"The Past and Future of Systems for Current Events"
Can conversational dynamics---the nature of the back and forth between people---predict the outcomes of social interactions? In this talk I will introduce a computational framework for modeling conversational dynamics and for extracting the social signals they encode, and apply it in a variety of different settings. First, I will show how these signals can be predictive of the future evolution of a dyadic relationship. In particular, I will characterize friendships that are unlikely to last and examine temporal patterns that foretell betrayal in the context of the Diplomacy strategy game. Second, I will discuss conversational patterns that emerge in problem-solving group discussions, and show how these patterns can be indicative of how (in)effective the collaboration is. I will conclude by focusing on the effects of under and over-confidence on the dynamics and outcomes of decision-making discussions.
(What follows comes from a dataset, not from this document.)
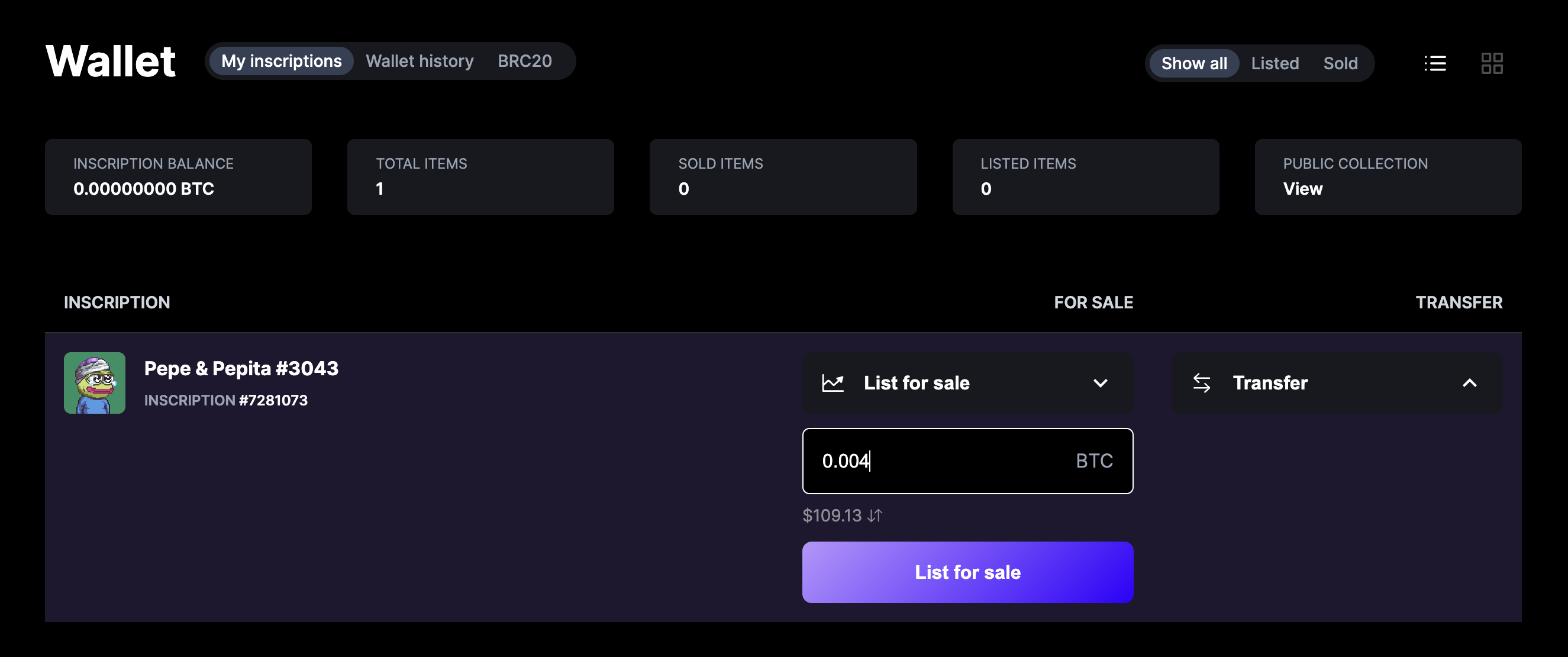The width and height of the screenshot is (1568, 657).
Task: Expand the List for sale dropdown
Action: [x=1100, y=383]
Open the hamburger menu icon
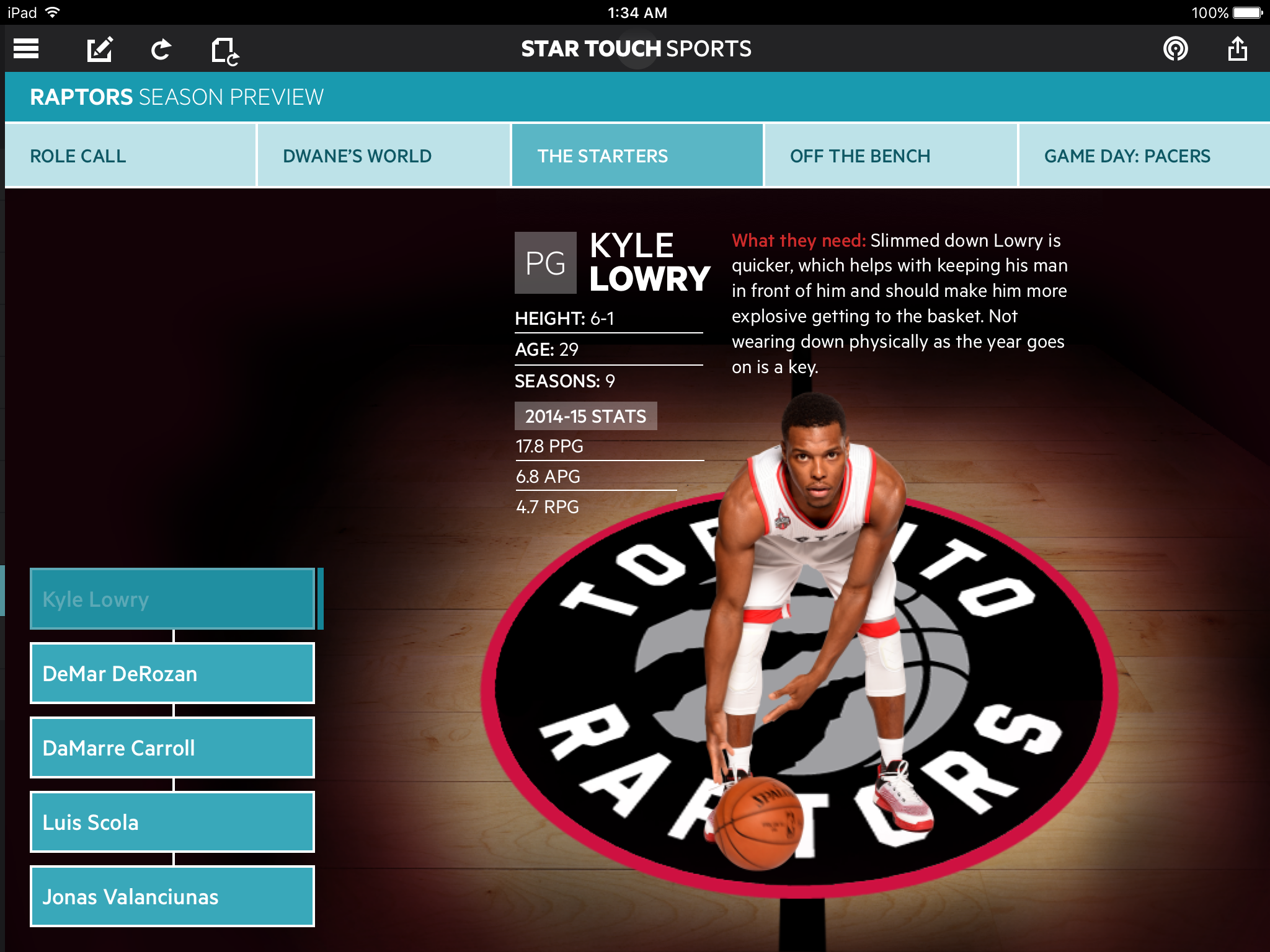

This talk includes joint work with Jordan Boyd-Graber, Liye Fu, Ravi Kumar, Srijan Kumar, Lillian Lee, Vlad Niculae, Sujith Ravi and Justine Zhang.
Cristian Danescu-Niculescu-Mizil is an assistant professor in the information science department at Cornell University. His research aims at developing computational frameworks that can lead to a better understanding of human social behavior, by unlocking the unprecedented potential of the large amounts of natural language data generated online. He is the recipient of several awards---including the WWW 2013 Best Paper Award, a CSCW 2017 Best Paper Award, and a Google Faculty Research Award---and his work has been featured in popular-media outlets such as the Wall Street Journal, NBC's The Today Show, NPR and the New York Times.